Address it they did — and they are still addressing it. Berkeley’s focus on diversity became the theme of “Week Zero” orientation for new MBA students last month. Among the events were sessions on diversity and leadership led by Director of Inclusion & Diversity Élida Bautista and new Chief Diversity, Equity and Inclusion Officer David Porter. The week kicked off with alumni speaker and Cisco executive Nikita Mitchell, Haas Class of 2015, and continued with a business case reveal and surprise visitors, including Frank Cooper, global CMO of investment management firm BlackRock.

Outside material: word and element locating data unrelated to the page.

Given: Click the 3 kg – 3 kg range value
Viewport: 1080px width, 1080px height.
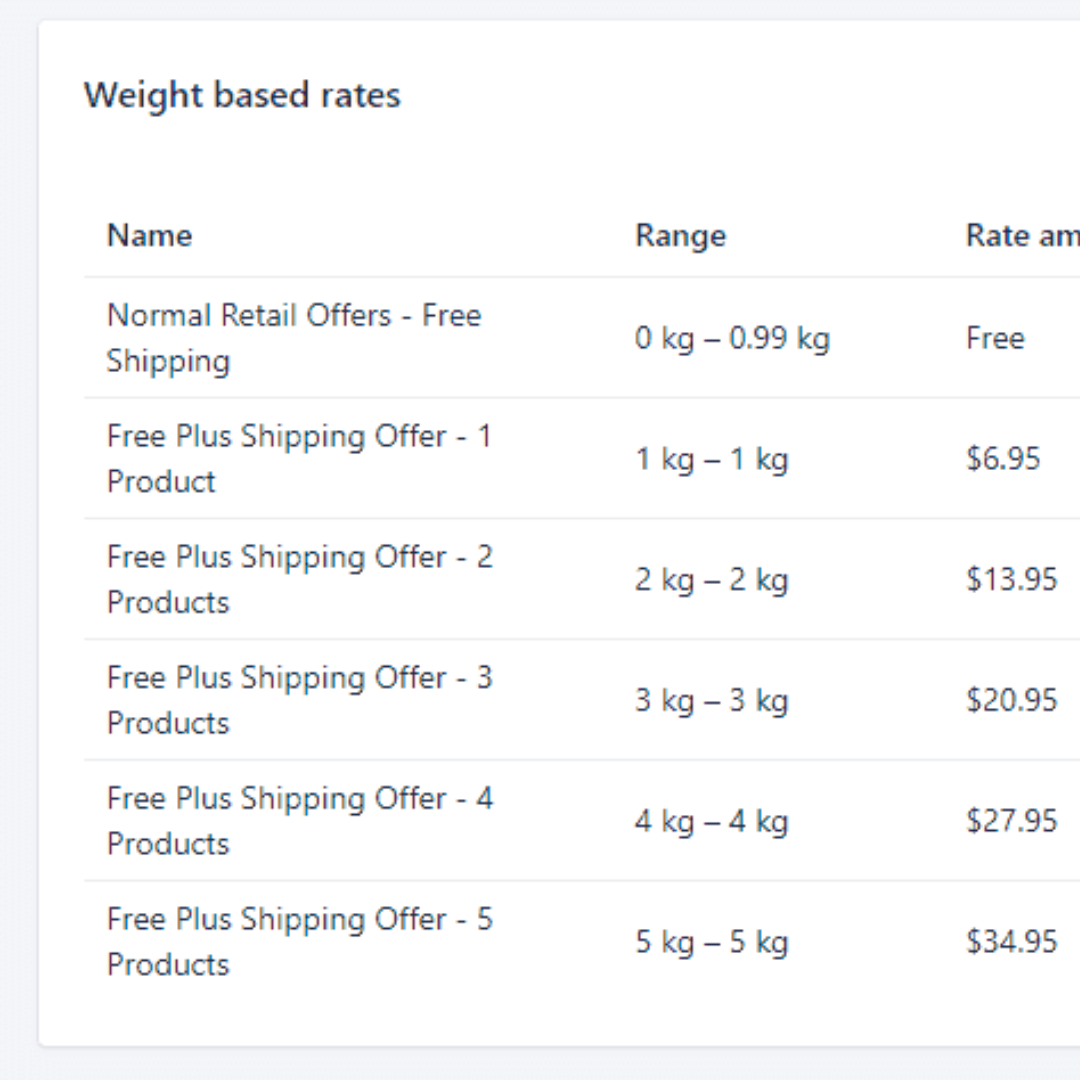Looking at the screenshot, I should [714, 700].
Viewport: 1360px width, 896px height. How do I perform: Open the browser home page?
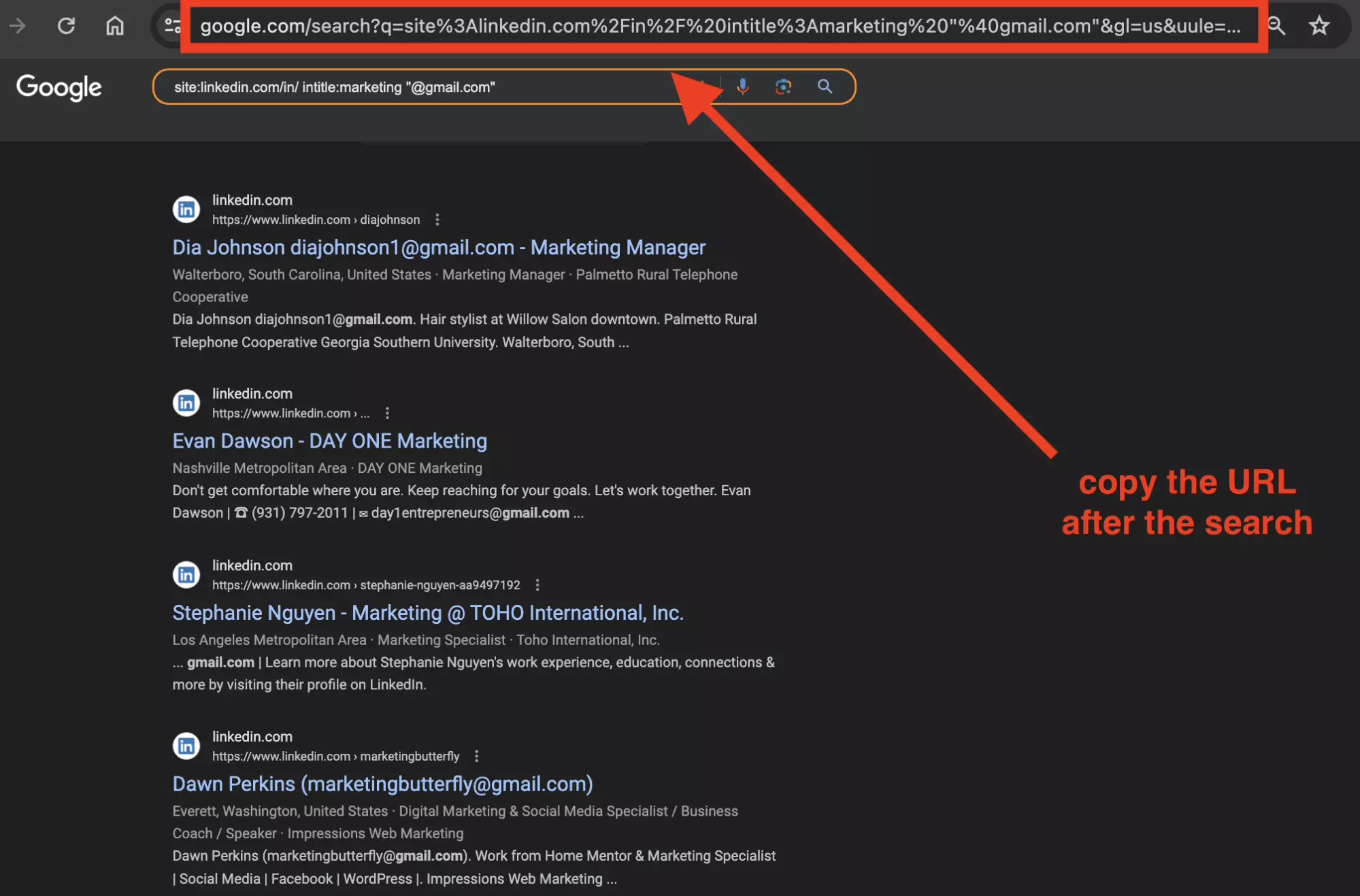(x=114, y=26)
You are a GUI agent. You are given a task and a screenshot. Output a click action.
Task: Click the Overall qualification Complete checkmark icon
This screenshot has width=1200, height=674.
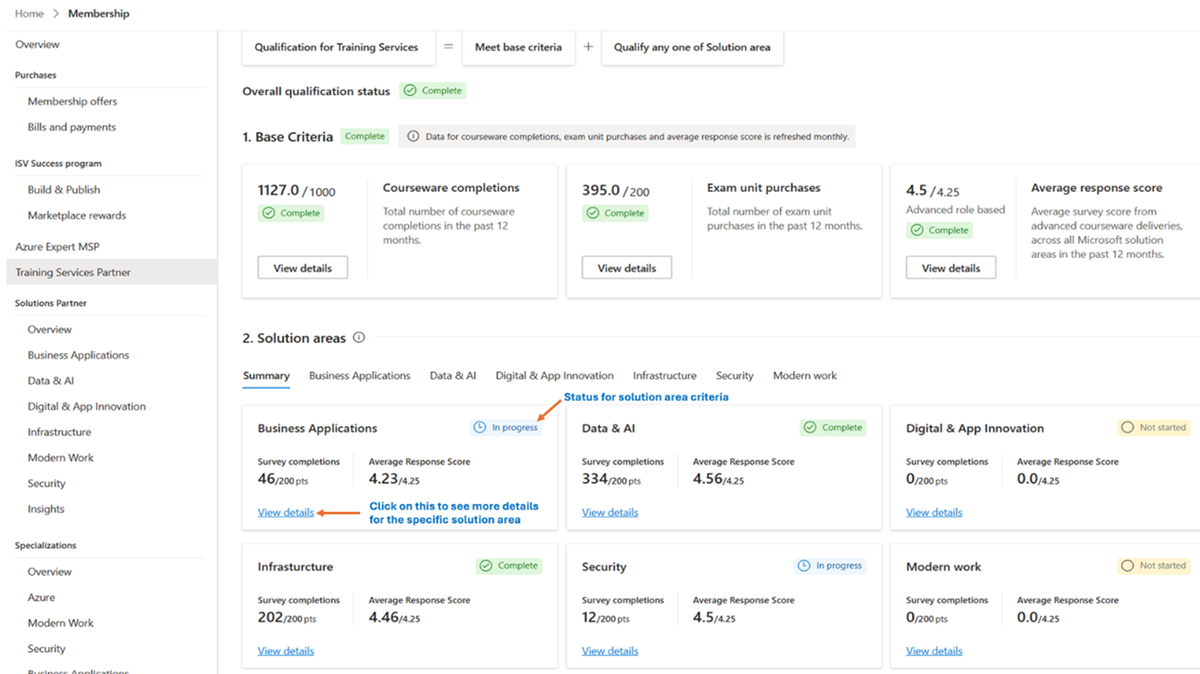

Lloyd Johnson was one of the new MBA students taking part in Haas’ Week Zero. The Penn Law grad, who earned his bachelor’s degree in psychology from Morehouse College, came to Berkeley hoping to “become a better marketer” and found the orientation highly instructive and helpful. “It was a really good introduction not only to the culture of Haas but the people,” Johnson tells P&Q. “It gave us lots of opportunities to talk with the people who make Haas what it is, and gave us a good grounding on how we can do our best work here and the people we can engage to make that happen.”

But it was another Haas event, the school’s Diversity Symposium in October 2018, that really piqued Johnson’s interest.

“That was one of the prime reasons that Haas moved up from a school that I was considering to a school that I definitely wanted to apply to and attend,” Johnson says of the two-day event, a series of panels, workshops, and presentations on the Berkeley campus. “A lot of the things that I took away from that experience — the openness and willingness to change from faculty and staff, but also the drive of students to make a better experience at Haas — was really important.

“The event showed us that through a variety of experiences — not just a single talk or a single presentation, it was the whole of it that really made me feel quite at home, especially getting perspectives from different students, either from under-represented groups or otherwise. It was super helpful.”

Haas’ next Diversity Symposium is scheduled for October 4-5.


UC-Berkeley is one of 20 members of the Consortium for Graduate Study in Management, an academic and business network that was founded to help African-American men acquire the skills they needed to find jobs in corporate America, and that has since expanded its mission to include women and members of any ethnicity who avow the principles of DEI: diversity, equity, and inclusion. This fall the Haas School enrolled a record 54 students through the Consortium, partly though outreach and partly through offering increased scholarships.

“Part of our strategy as it relates to admissions this year was deepening our engagement with the Consortium, which includes students of a variety of ethnic backgrounds who have demonstrated commitment to achieving greater diversity, equity, and inclusion in their business organizations — and in some cases in their past academic organizations,” Peter Johnson tells P&Q. “I think that that’s been a very helpful way for us to get out in front and say this is something that we value. We were able to increase scholarship offers to Consortium students because as you know, Consortium scholarships are actually provided by the member institutions.”

Johnson says working more with the Consortium was only one part of the school’s strategy — and the work is not done.

“I would say that all of the things that we did were important in moving the needle in one way or another,” he says. “Certainly some of the elements of the Diversity, Equity, and Inclusion Plan were focused on climate here for students who are studying at the school. Others were focused on outreach efforts. Others were focused on scholarships, and I think all of them played a role in helping us achieve this outcome.

“I think that’s one of the key things about the plan that was important — that it wasn’t only trying to address the admissions process or scholarships or all of those things needed to be addressed in concert to get to the numbers that we have this year. And of course this is really just the start — it isn’t a one-time effort. This is going to be an ongoing, continuing effort at the school.”